Answer these questions from the text on Christ's riches:
(a) How many times does Paul use the word "riches" in Ephesians?
(b) How did William Tyndale render the phrase from Ephesians 3:8?
(c) With what is the mercy of Christ purchased?

= Text =

────────────────────────────────────────

What is the message of Christianity for the world?  If you could boil it down, what is the proclamation of the church?  Paul has a wonderful summary in Ephesians 3:8.

John Wycliffe translated it:  “the vnserchable richessis of Crist”.

William Tyndale put it as:  “the unsearchable ryches of Christ.”

And, in that tradition, the King James Bible rendered the verse like this:

“Unto me, who am less than the least of all saints, is this grace given, that I should preach among the Gentiles the unsearchable riches of Christ.”

This is the subject of Paul’s preaching: “Christ’s riches.”

He uses the word “riches” six times in Ephesians (1:7,18; 2:4,7; 3:8,16). It’s the word that describes Abraham’s wealth (Genesis 13:2), and Solomon’s (1 Kings 3:13), and ‘the rich man’s’ (Mark 10:25).  Yet Christ’s abundance far surpasses these “rich men.”  It is “unsearchable.”

How do we feel about the super-rich?  Envy?  Contempt?  Fear?  Well Christ has “unsearchable riches”.  He’s not just “the 1%,” He’s the 0.000000000000001%.  What do we feel about His fabulous wealth?

Actually Paul feels brim full of joy and gratitude.  Because these riches are riches of grace and mercy.  Christ is not only stinking rich, He is a profligate philanthropist, as we shall see.

Let’s trace through Paul’s use of “riches” in Ephesians.

We begin before the foundation of the world with Christ, the Father’s heavenly storehouse (Ephesians 1:3).  From eternity He commits all things into the Son’s hands (John 3:35).  The nations are His inheritance (Psalm 2:8).  The whole creation is a love gift for Him (Colossians 1:15-16).  Christ has unsearchable riches because He is the Father’s Firstborn, the Heir Apparent, the Beloved Son.  But just as these riches flow from Father to Son, so they overflow from Christ to the world.  Such riches are a super-abundance of divine love and generosity, and so…

“God, who is rich in mercy, for his great love wherewith he loved us, even when we were dead in sins, hath quickened us together with Christ, (by grace ye are saved).”  (Ephesians 2:4-5)

God’s riches are riches of mercy. And they are lavished on we, the dirt poor.  We weren’t just “in the gutter” we had “bitten the dust” – dead in sins.  Yet the Father’s fabulous wealth is employed in raising us up with Christ.  This wealth is expended in a costly “redemption”…

“In [Christ] we have redemption through his blood, the forgiveness of sins, according to the riches of his grace; Wherein he hath abounded toward us in all wisdom and prudence;” (Ephesians 1:7-8)

These divine riches are not drawn down without cost.  The astonishing mercy of Christ is purchased with His own blood.  Yet, in His grace, He pays this ultimate price for our freedom and forgiveness.

────────────────────────────────────────

= Record extracts =
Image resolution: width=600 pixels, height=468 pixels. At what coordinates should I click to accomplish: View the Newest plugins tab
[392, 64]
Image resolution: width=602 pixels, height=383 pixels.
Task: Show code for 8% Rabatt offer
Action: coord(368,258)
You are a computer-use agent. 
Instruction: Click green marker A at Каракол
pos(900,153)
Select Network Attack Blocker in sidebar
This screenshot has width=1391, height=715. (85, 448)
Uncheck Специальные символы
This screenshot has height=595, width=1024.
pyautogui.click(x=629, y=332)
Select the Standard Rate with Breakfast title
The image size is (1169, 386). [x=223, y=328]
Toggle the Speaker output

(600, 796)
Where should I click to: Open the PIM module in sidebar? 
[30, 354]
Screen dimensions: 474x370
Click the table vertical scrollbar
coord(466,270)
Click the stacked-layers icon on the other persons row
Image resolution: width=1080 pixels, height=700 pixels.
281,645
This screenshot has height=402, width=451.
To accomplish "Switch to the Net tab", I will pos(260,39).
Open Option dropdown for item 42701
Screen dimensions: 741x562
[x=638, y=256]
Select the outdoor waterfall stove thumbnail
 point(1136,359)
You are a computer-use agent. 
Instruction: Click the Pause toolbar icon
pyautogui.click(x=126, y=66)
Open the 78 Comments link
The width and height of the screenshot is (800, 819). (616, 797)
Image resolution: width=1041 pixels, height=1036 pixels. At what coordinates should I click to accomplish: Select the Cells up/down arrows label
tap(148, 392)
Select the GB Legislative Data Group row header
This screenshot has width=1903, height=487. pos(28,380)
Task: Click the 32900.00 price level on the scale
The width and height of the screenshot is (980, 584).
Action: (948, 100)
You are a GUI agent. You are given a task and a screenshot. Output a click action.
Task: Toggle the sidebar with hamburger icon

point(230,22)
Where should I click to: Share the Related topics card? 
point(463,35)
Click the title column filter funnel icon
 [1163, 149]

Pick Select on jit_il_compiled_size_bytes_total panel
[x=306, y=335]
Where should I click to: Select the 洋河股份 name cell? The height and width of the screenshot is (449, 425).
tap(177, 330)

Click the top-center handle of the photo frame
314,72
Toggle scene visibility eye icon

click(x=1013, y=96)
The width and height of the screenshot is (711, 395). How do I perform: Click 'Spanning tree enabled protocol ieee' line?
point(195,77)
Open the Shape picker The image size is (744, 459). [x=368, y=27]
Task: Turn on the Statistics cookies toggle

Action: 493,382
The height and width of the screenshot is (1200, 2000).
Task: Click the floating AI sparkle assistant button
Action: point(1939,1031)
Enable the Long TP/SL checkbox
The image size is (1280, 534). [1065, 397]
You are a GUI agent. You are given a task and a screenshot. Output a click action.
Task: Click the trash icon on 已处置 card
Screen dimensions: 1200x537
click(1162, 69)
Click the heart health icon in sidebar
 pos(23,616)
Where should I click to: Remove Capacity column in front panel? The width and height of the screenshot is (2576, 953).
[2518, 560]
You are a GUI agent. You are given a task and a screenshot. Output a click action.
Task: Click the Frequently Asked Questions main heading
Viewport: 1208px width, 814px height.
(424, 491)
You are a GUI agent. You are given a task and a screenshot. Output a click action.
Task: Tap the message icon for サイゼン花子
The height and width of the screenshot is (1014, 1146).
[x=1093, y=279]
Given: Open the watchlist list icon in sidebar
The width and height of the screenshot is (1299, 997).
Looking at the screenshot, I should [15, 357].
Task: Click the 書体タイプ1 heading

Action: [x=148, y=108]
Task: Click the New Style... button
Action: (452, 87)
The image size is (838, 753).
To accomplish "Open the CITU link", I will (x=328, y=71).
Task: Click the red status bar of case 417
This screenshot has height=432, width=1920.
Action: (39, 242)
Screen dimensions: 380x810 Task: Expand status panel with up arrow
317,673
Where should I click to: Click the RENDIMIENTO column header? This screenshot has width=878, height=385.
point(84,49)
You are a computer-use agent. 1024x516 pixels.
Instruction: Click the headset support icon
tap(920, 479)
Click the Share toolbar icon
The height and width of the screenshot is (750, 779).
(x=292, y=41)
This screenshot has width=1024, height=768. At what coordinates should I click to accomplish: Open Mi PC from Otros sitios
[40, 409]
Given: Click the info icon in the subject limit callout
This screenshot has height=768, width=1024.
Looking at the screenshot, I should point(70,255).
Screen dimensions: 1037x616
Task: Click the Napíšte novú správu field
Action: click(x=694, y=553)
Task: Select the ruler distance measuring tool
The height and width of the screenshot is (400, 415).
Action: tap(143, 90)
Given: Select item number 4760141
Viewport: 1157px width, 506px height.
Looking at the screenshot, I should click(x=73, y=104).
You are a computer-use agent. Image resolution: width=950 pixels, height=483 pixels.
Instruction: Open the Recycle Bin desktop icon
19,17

────────────────────────────────────────

= Response below =
(a) Six times.
(b) "the unsearchable ryches of Christ."
(c) With His own blood.